II. FACTUAL AND PROCEDURAL BACKGROUND
A. Uncontested Facts
On July 21, 2009, Mr. Cornelius Jerome Desha ("Plaintiff" or "Desha") applied to be a licensed nurse with the Louisiana State Board of Nursing ("Board" or "Defendant"). (Doc. 29-2 at 7.) He had been previously licensed in California as a registered nurse. (Id.) There, after obtaining his license without apparent hitch, he had been arrested for and found guilty of public intoxication and was arrested for and plead guilty to driving under the influence. (Id.) These arrests and pleas had remained upon his record, never expunged by a California court. (See Doc. 16 at 2-3.)
In the application for his Louisiana nursing license, Plaintiff was asked: "Have you been issued a citation or summons for, or has/have warrant(s) been issued against you related to, or have you been arrested, charged with, arraigned, indicted, convicted of, pled guilty/'no contest'/'nolo contender'/'best interest of' or any similar plea to; or been sentenced for any criminal offense, including all misdemeanors and felonies in any state or other jurisdiction?" (Id.) This question explicitly emphasizes its breadth in the a note: " Even though an arrest or conviction has been pardoned , expunged , dismissed , deferred , or diverted , and even if your civil rights have been restored, you must answer 'YES' and mail certified court documents of incidents/arrest together with a signed letter or explanation." (Id. (emphasis added).) While Plaintiff disclosed several instances, including the intoxication-related charges, he apparently did not disclose his arrest for grand theft and obtaining property by false pretenses, for being under the influence of a controlled substance, for burglary, for evading a peace officer, for driving at an unsafe speed, and for inflicting corporal injury on his spouse or cohabitant. (Id. at 8.) After uncovering these omissions, Defendant attempted to enter into a consent order with Plaintiff, "which would have imposed certain conditions upon . . . [his] license." (Doc. 29 at 2 n.5.) Once Plaintiff rejected this conditional offer, a formal hearing was commenced on March 31, 2015, and Plaintiff was denied a license to practice as a registered nurse in the Bayou State pursuant to Louisiana Revised Statutes § 37:921. (Doc. 29-2 at 9.) As Plaintiff and Defendant agree, Defendant's ultimate action—the denial of Plaintiff's application for a nursing license in Louisiana—was thus predicated on Plaintiff's self-evident omissions. (Id.; Doc. 16 at 3.)
Plaintiff and Defendant offer different characterizations of this negotiation. (Compare Doc. 29 at 2 n.5, with Doc. 20.)
As required by federal law, Defendant reported this "adverse action" to the Healthcare Integrity and Protection Data Bank ("HIPDB") through Nursys, "a national database of nurse licensure, discipline, and practice privileges for Registered Nurses and Licensed Practical Nurses." (Doc. 29 at 1-2.) When Plaintiff subsequently sought to obtain employment as a registered nurse in his current home state of California, he was stymied by this report, Nursys described to him by one possible employer "as the primary site for checking on nurses in California." (Doc. 20 at 1.) Similar events have occurred, so that Defendant's reporting of this information has made "it impossible for . . . Plaintiff to find work as a [registered nurse]" despite an ongoing "active job search." (Doc. 1 at 2.)
B. Procedural History
On January 22, 2015, Plaintiff filed his complaint. (Doc. 1.) On that same day, he docketed the Motion to Proceed in Forma Pauperis, (Doc. 3), which was granted on February 3, 2015, (Doc. 4).

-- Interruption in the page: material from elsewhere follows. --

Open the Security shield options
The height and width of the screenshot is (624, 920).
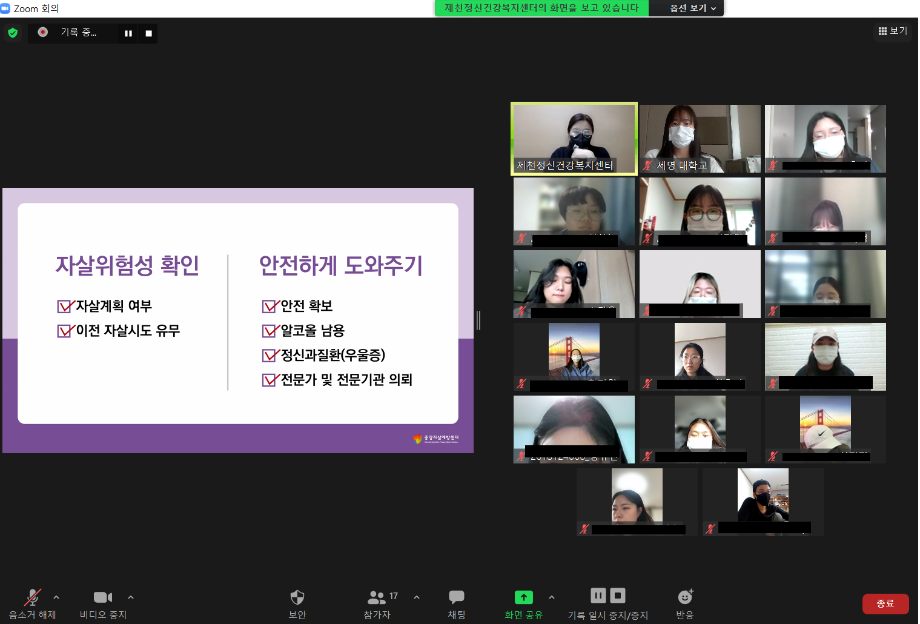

A scheduling order was sent out on February 6, 2015, (Doc. 6), and Defendant responded with the Motion to Dismiss the Complaint Pursuant to FRCP Rule 12(b)(6), (Doc. 8). Plaintiff responded with the Memorandum in Support of Motion to Proceed with Complaint Pursuant to FCRP Rule 12(b)(6), (Doc. 16). On May 13, 2015, Defendant filed a motion to strike this memorandum. (Doc. 17.) The Injunctive Request came on June 30, 2015, (Doc. 20), and netted the Opposition on July 24, 2015, (Doc. 29). On August 6, 2015, Plaintiff asked for permission for this Court to hold a hearing on any and all outstanding motions in his absence, (Doc. 30), and in light of his absence, this Court converted the motion hearing to a status conference, (Doc. 32). Though Plaintiff was ordered to provide a number at which he could be reached and though he was called by the Courtroom Deputy, he never provided a number or returned a call. (Doc. 34.) Through December 18, 2015, he has filed and said nothing since August 6, 2015, (Doc. 30).
C. Parties' Arguments
Plaintiff essentially argues that Defendant's report to HIPDB consists of "lies," "untrue accusation," and "illegal information" that have made it impossible for him to find employment as a registered nurse. (Doc. 20 at 1; see also Doc. 1 at 2.) Thus, he sues Defendant for violation of federal statutory law (including Title VII of the Civil Rights Act of 1964) and a specific state statute and for defamation (and/or slander). (Doc. 29 at 3-4; see also, e.g., Doc. 1 at 2; Doc. 16 at 1.) Because of these purportedly unquestionable legal conclusions, in addition to his suffering of an irreparable harm, favorable balance of equities, and the public interest, Plaintiff contends that a preliminary injunction must issue.
In the complaint, he specifically seeks an order from this Court requiring Defendant to "halt the illegal, untrue reporting immediately," rescind the information already submitted, and "an adequate remedy in the sum of $300,000." (Doc. 1 at 2.) Seemingly, this sum represented his claim of lost wages, and he thus later sought to amend the complaint to include "an additional $500,000 for defamation of character." (Doc. 16 at 4; see also Doc. 1 at 2.)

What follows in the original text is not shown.